Saved entries:
=== Begin Enclosure ===

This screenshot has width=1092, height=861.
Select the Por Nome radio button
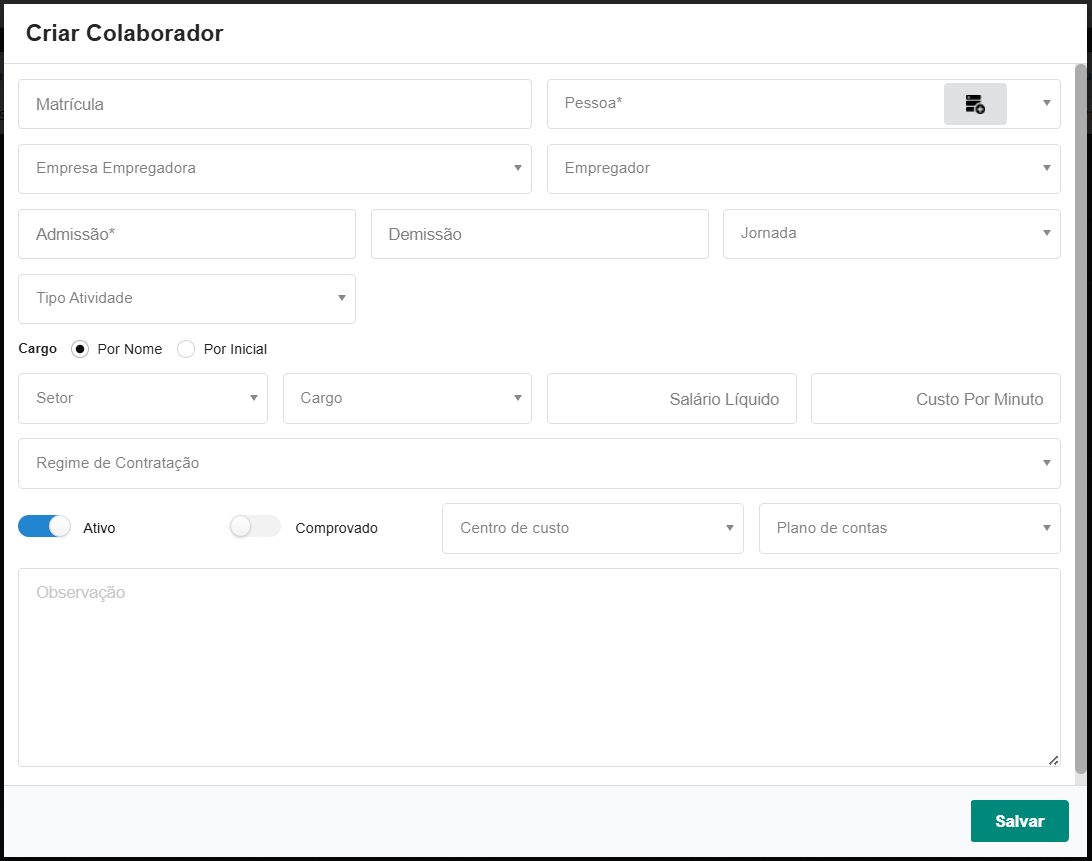(x=80, y=349)
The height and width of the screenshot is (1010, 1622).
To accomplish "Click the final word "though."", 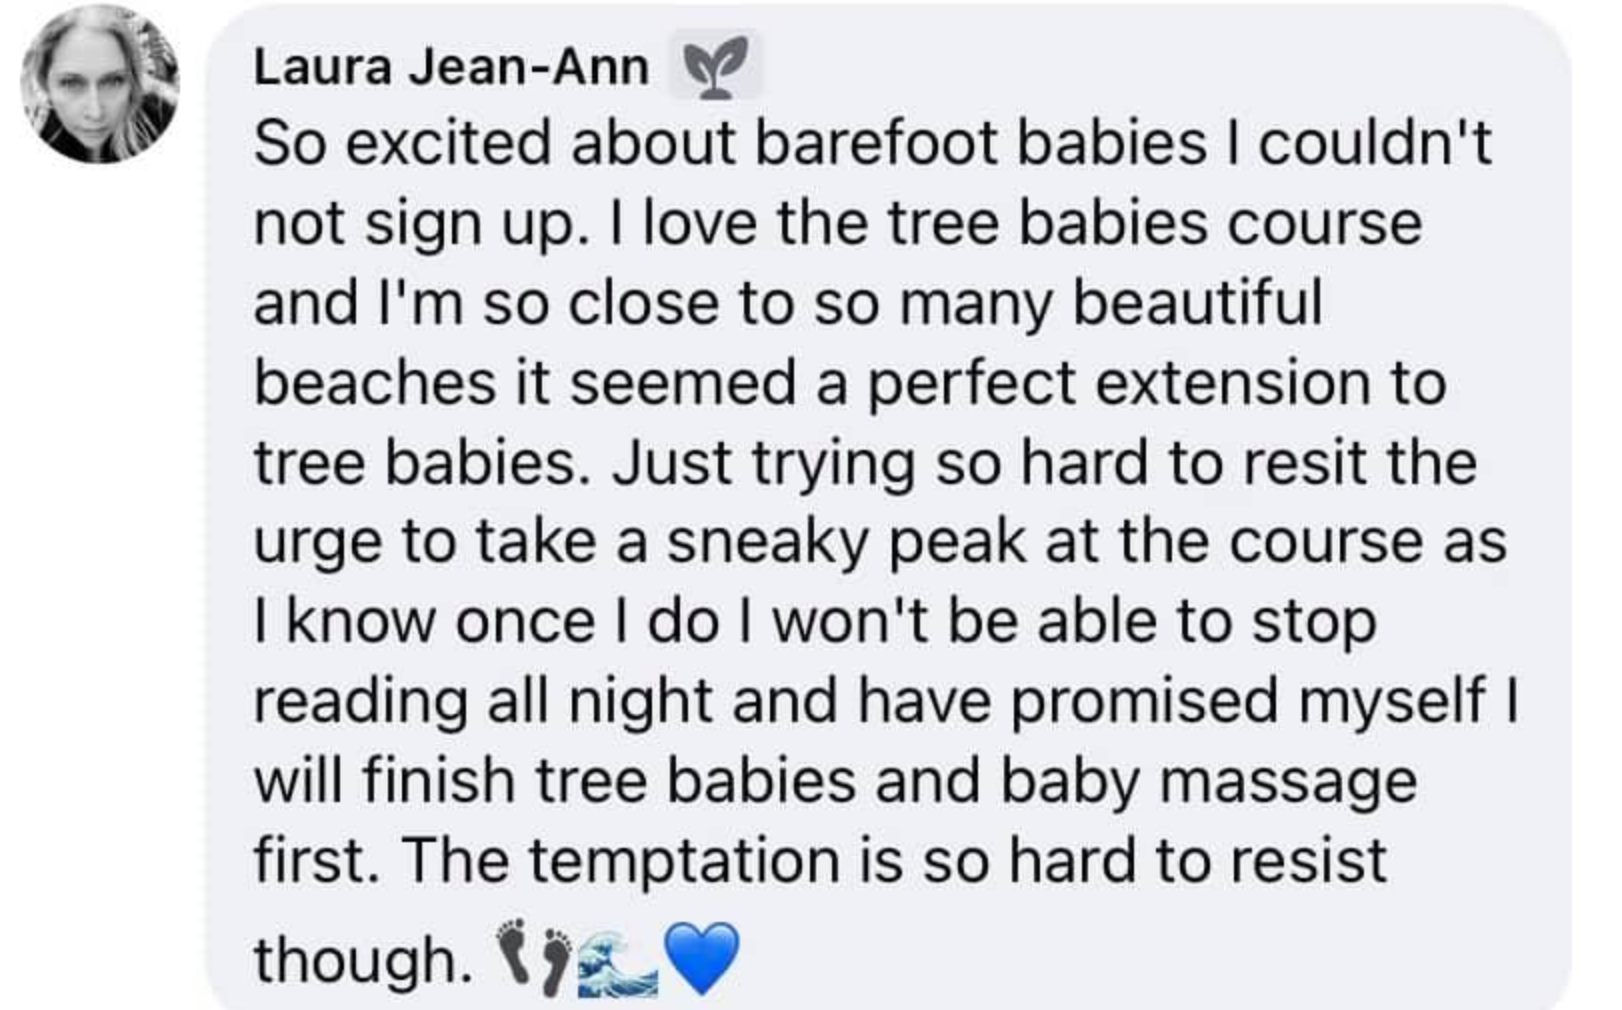I will click(363, 961).
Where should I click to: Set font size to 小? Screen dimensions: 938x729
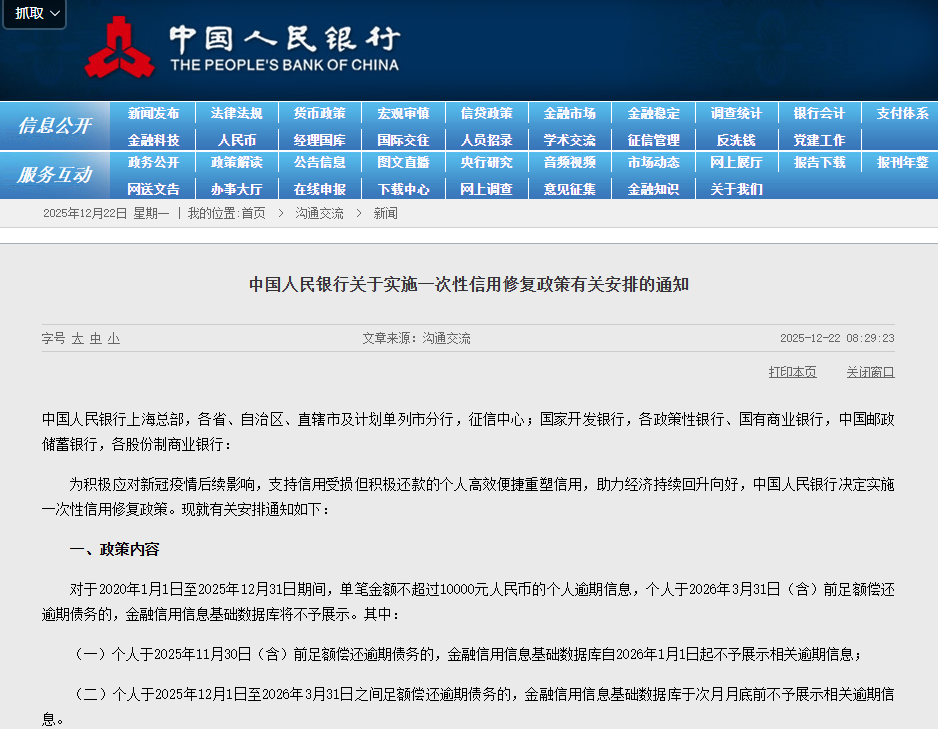click(113, 339)
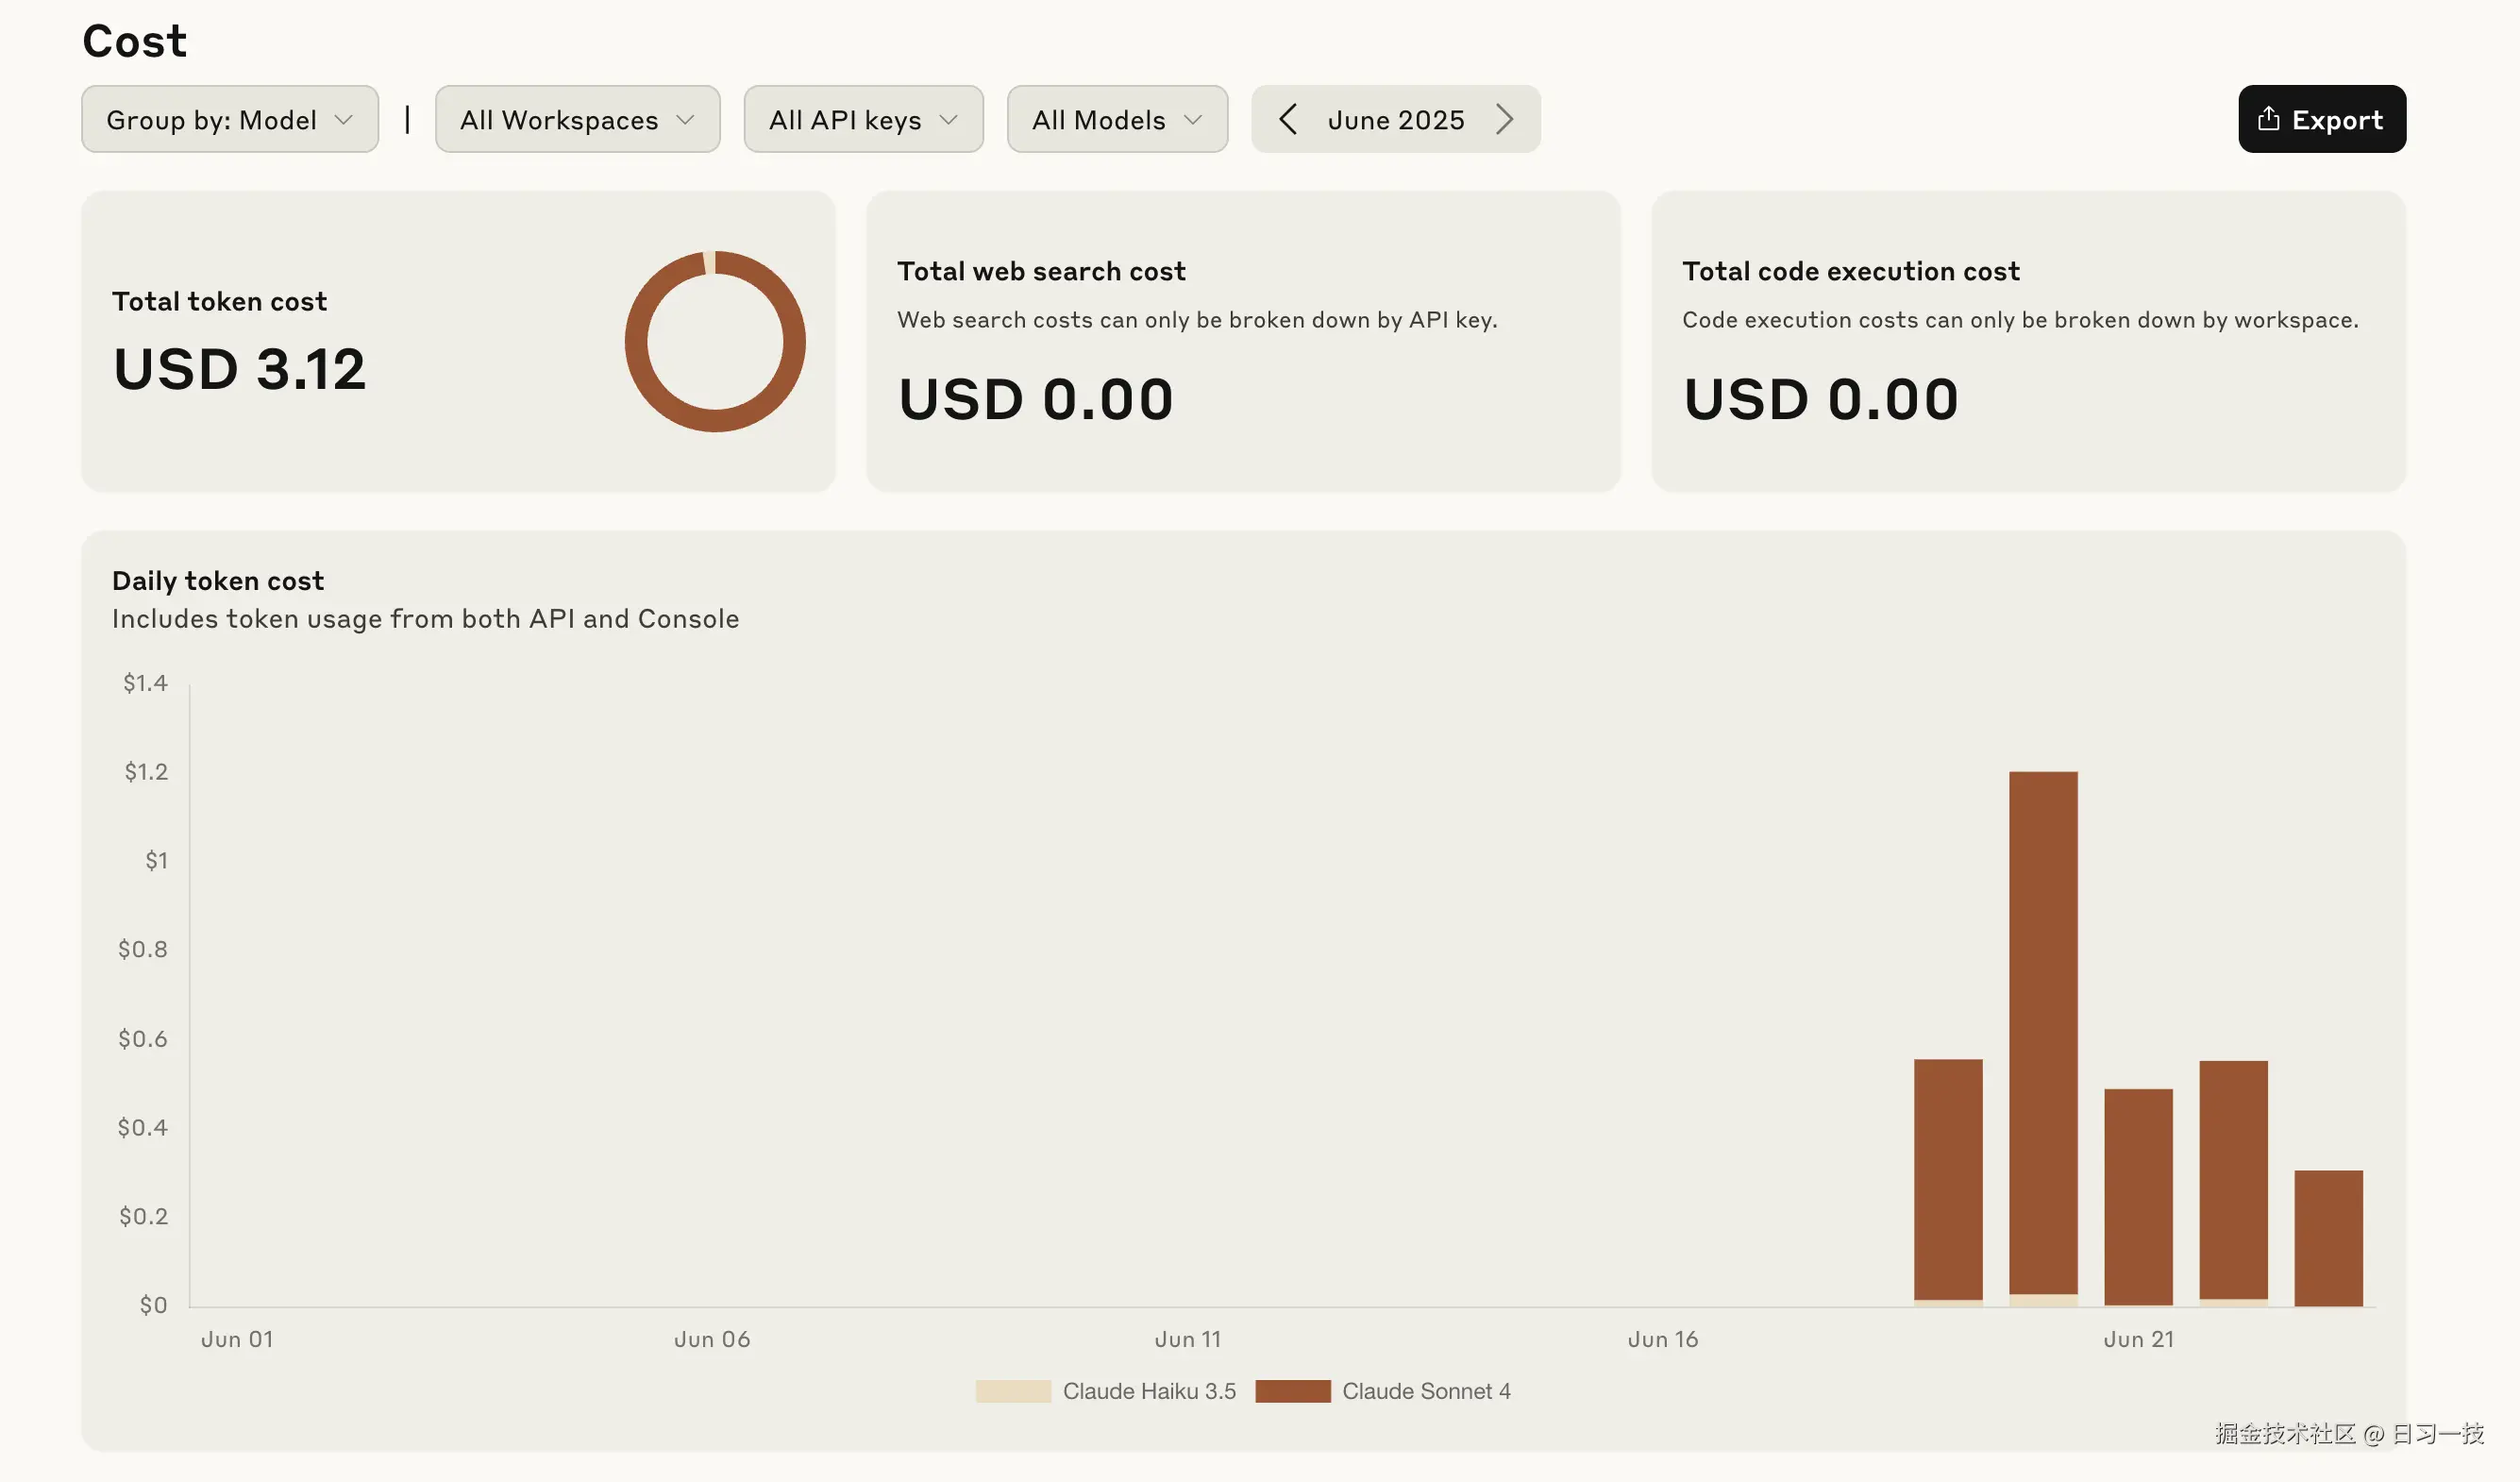Click the Claude Haiku 3.5 legend label

(x=1148, y=1391)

=== End Enclosure ===

BRIEF: Your answer should consist of copies of the lines above that include the string "screenshot".

SOLUTION FOR THIS TASK:
This screenshot has width=1092, height=861.
The height and width of the screenshot is (1010, 1622).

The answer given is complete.